編集長はいつも相談に乗ってくれていた。アルバイトの仕事のことも、これから先のことも、講座の課題のことも。(教えてくれたことは"編集長の教え"としてEvernoteにまとめるのが日課)一度、講座の課題で自分が書いた文章を編集長に見せたことがあり、文章うまいね!と褒められたことがあった。それが声を掛けてくれたキッカケかなと思ったけれど、どうやら違うらしい(笑)

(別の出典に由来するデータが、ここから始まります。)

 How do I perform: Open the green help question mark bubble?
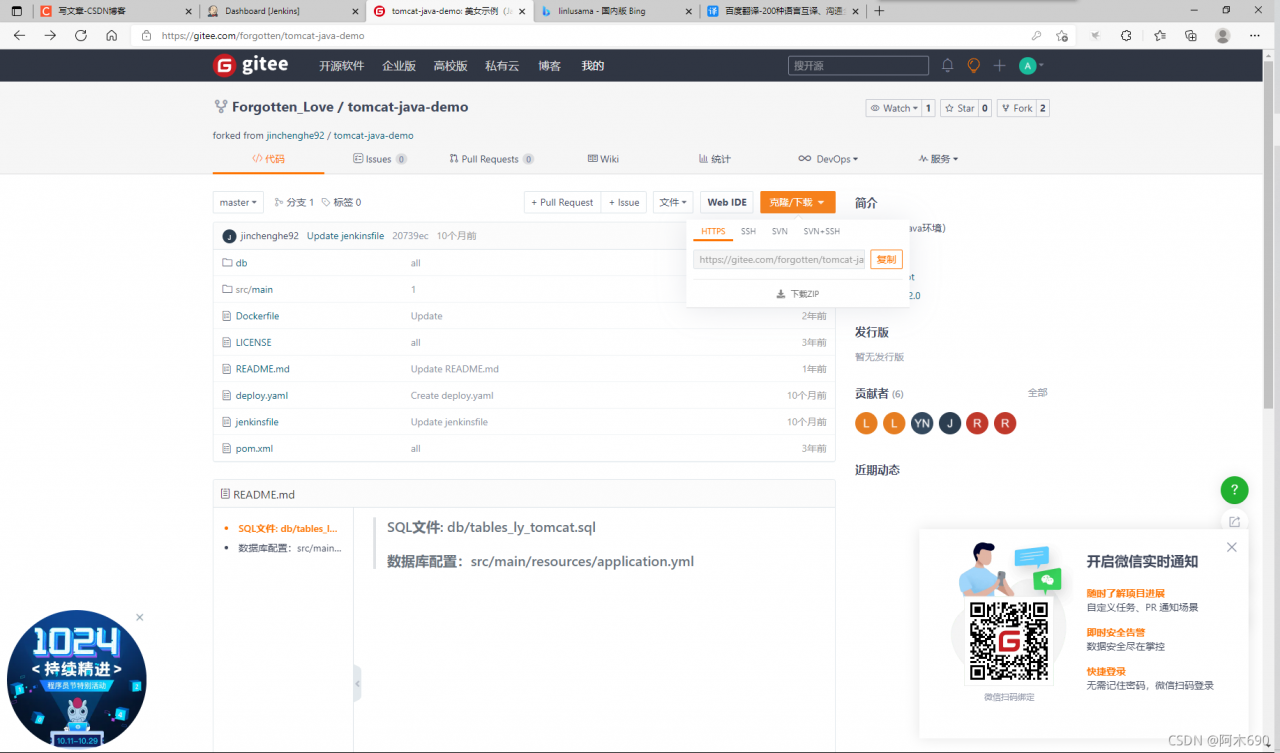pos(1234,490)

雑誌には毎号、ハガキを使ったアンケート集計があり、掲載されている中で行きたい場所と買いたい物を読者に記入してもらい票を集計する。その結果を1枚の紙に写真などでコラージュしてランキング表をつくるのも、アルバイトの仕事だった。私が作ったランキング表は、編集部のみんなが楽しく見てくれたり、キャプションが良いと褒めてくれたり、正直自由に作っていたものだったけれど、これがなぜか好評だった!どうやらこれがキッカケで編集長は声を掛けてくれたらしい(?)

今はとにかく編集部の力になりたい

正式に11月から、webスタッフとして働くことになった。最初はSEO?コンバージョン?トラフィック?分からないことばかりだったため、起業している2番目の兄オススメの本を読んだりして勉強した。それに加えて私は美術のこともわからず、文章もクオリティが低いため勉強することは山ほどあった。

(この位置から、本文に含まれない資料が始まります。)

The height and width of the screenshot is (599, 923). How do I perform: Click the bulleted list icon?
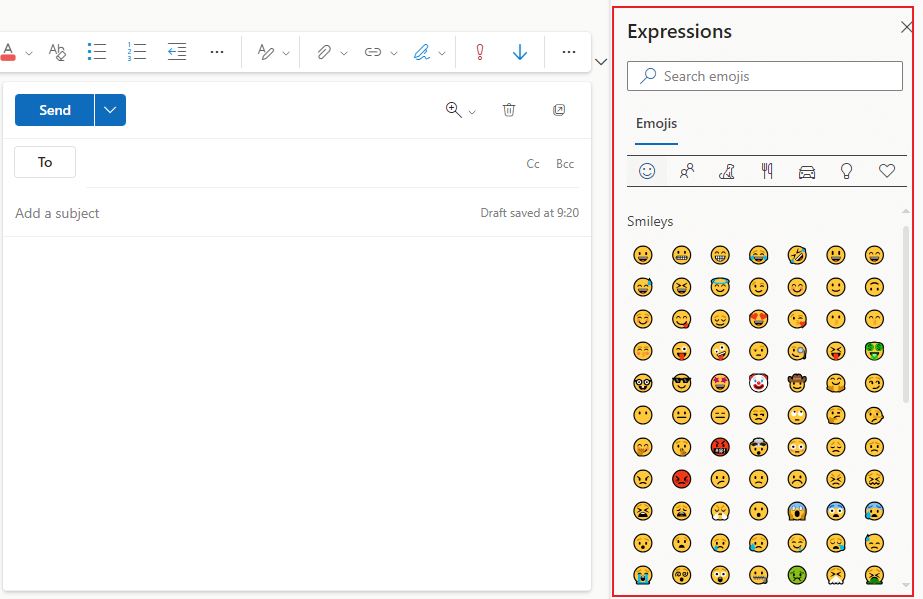pyautogui.click(x=97, y=52)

でも、そのおかげでハリのある毎日を送っている。まず、webの立ち上げに一から携われること、文章や企画を一流の編集者やライターの方に見てもらえること、商品開発やイベントの企画などに携われること。編集長と美術館に行って、作品を見ながら基礎を叩き込まれたこともあった。1年前には全く予想できないほど、私は今、恵まれた環境にいる。正直、声を掛けらたことについて、自分の実力みたいなものはないと思っている。内定を辞退して、たまたまアルバイトで採用され、たまたまタイミングよくライターになることができた…。でも、この縁を大切にしたい。そして、はやく一人前になって編集部の力になりたいと思う。

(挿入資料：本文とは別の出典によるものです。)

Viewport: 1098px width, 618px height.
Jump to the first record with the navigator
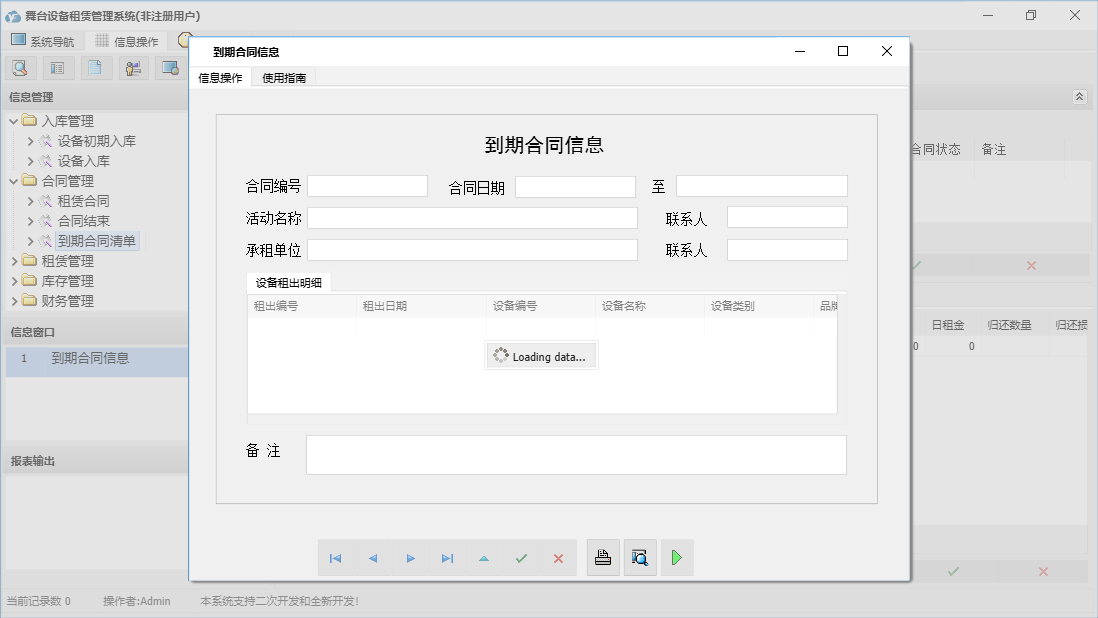pos(336,558)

webスタッフになってから、4ヶ月目。慣れてきてはいるけれど、まだまだ力不足だ。それでも、社会人というのは予想以上に時が経つのが早い。これはしょうがないことだということを受け入れて、私はこれからも1日1日を大切にしていきたいと思う。

これからどんどん会社という看板が使えなくなっていく。今すでにそうなっているのかもしれない。その看板に頼らず、私は個として役に立つライターになりたい。これは、人としての目標でもある。

2019年2月5日、23歳最後の日。諦めずに走り続けた23歳の私にありがとうと伝えたい。